RIPng is an extension of RIP for support of IPv6.
The configuration of RIPng is requires at least two steps:
1. Enable RIPng using the global configuration command ipv6 router rip tag. The tag is used to differentiate between multiple RIP processes. It does not have to be the same on all routers.
2. Enable the routing protocol on the interface using the ipv6 rip tag enable. The tag has to match the one used in the ipv6 router rip tag command
The following lists the characteristics of the RIPng protocol:
1. Runs over User Datagram Protocol (UDP).
2. Uses the standard port number 521. Routers that use RIPng listen on the multicast address FF02::9 and send their update messages to this address.
Some of the important terms used in Enhanced IGRP are
1. Successor: A route (or routes) selected as the primary route(s) used to transport packets to reach destination. Note that successor entries are kept in the routing table of the router.
2. Feasible successor: A route (or routes) selected as backup route(s) used to transport packets to reach destination. Note that feasible successor entries are kept in the topology table of a router. There can be up to 6 (six) feasible successors for IOS version 11.0 or later. The default is 4 feasible successors.
3. DUAL (Diffusing Update Algorithm): Enhanced IGRP uses DUAL algorithm to calculate the best route to a destination. Diffusing Update Algorithm used by EIGRP tracks all the routes advertised by neighbors and selects routes based on feasible successors.

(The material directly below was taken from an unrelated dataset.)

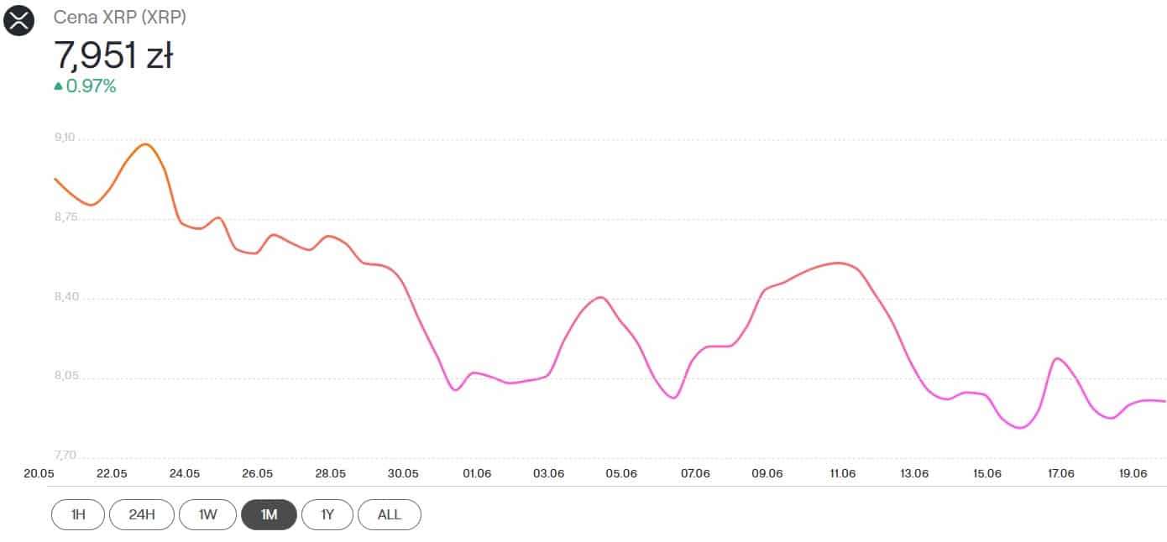Click the 0.97% change percentage
The width and height of the screenshot is (1167, 542).
coord(91,86)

It inserts lowest cost paths into the routing table (these routes are known as primary routes or successor routes).
Please note that EIGRP does not summarize received routes. That is, if a network was not summarized at the major network boundary (this may happen, if you use "no auto-summary" command), then all the subnet routes will be carried into the routing tables of subsequent routers in the rest of the world.
Giving the following command starts EIGRP routing process:
Router(config)# router eigrp <Autonomous System Number>
The Autonomous System Number should be same the on all routers.
EIGRP uses multicasts to send queries to neighbor routers. EIGRP Hello packets are multicast to 224.0.0.10.
Feature of EIGRP:
1. EIGRP has certain features that belong to link-state algorithms (like OSPF) than distance-vector algorithms.
2. Ex: EIGRP sends a partial routing table update, which includes just routes that have been changed, not the full routing table like distance-vector algorithms.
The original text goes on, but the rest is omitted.